翌朝、明け方に目を覚ました唄織があばら屋を出ると、ちょうど扉を出たところに水の入ったバケツが置かれていた。覗き込んでみると、水の中には近くの川で獲ってきたばかりと思われる鮎が何匹も窮屈そうに泳いでいる。
「なんだ、これは」
この合宿中団員達は自由に川釣りをしてもいいことになっている。今までにも誰かが釣った魚がその日のうちに宿舎の食堂で調理され、団員達の食卓に並んだことがあった。

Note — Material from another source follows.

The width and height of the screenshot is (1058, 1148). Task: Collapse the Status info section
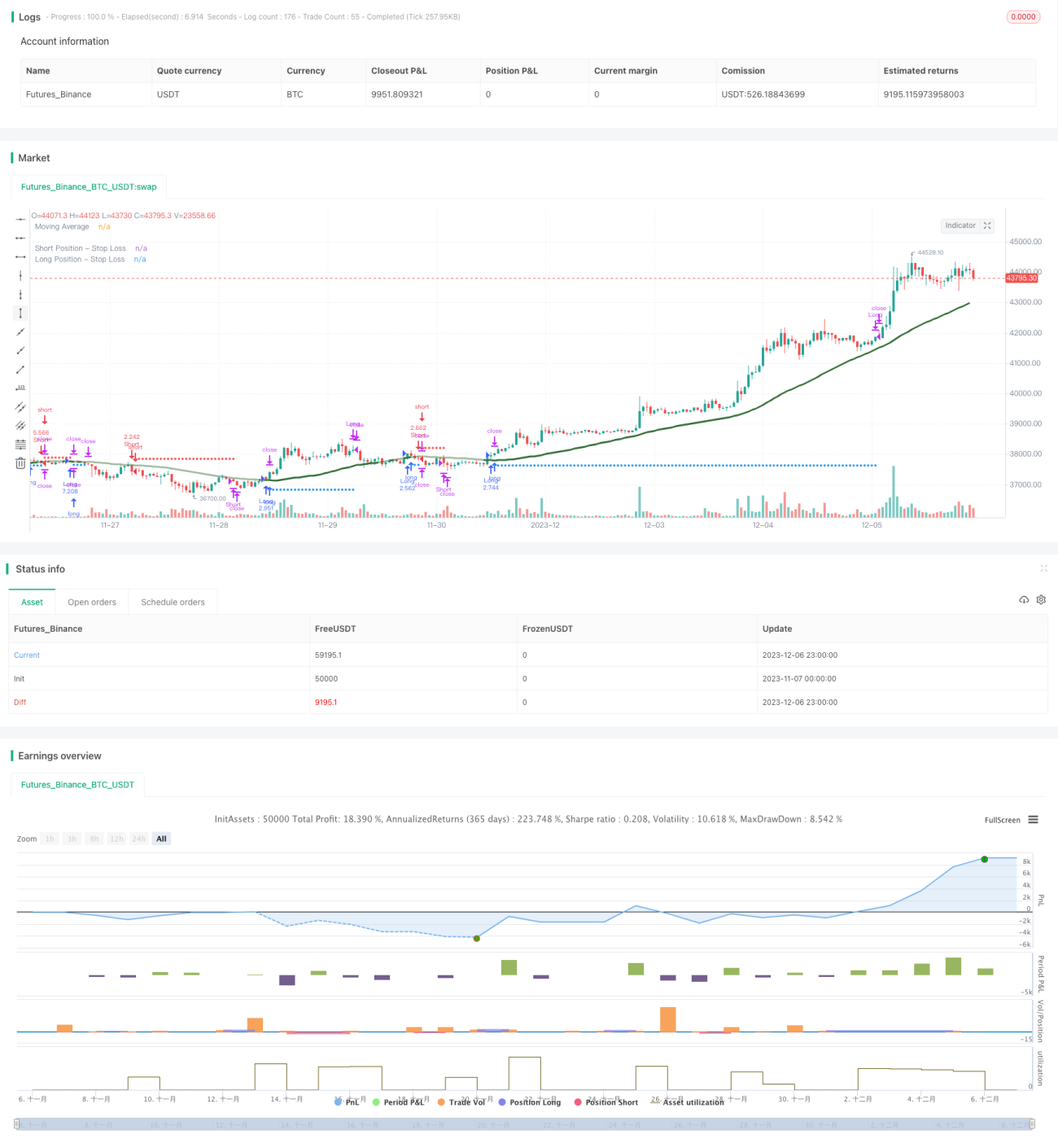[1043, 568]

しかしこれほどたくさんの鮎を釣る団員がいたのか、と唄織は意外に思った。
ふと、地面に何か文字が書かれていることに気づいた。
唄織サン
昨夜ノオ礼デス 食ベテクダサイ
河童一同
木の枝で書かれたその文字に唄織は声を上げて笑い、荷物と一緒にバケツを持って宿舎へ戻った。恐らくこの鮎は昼食に焼き魚として食べることになるだろうと考えながら。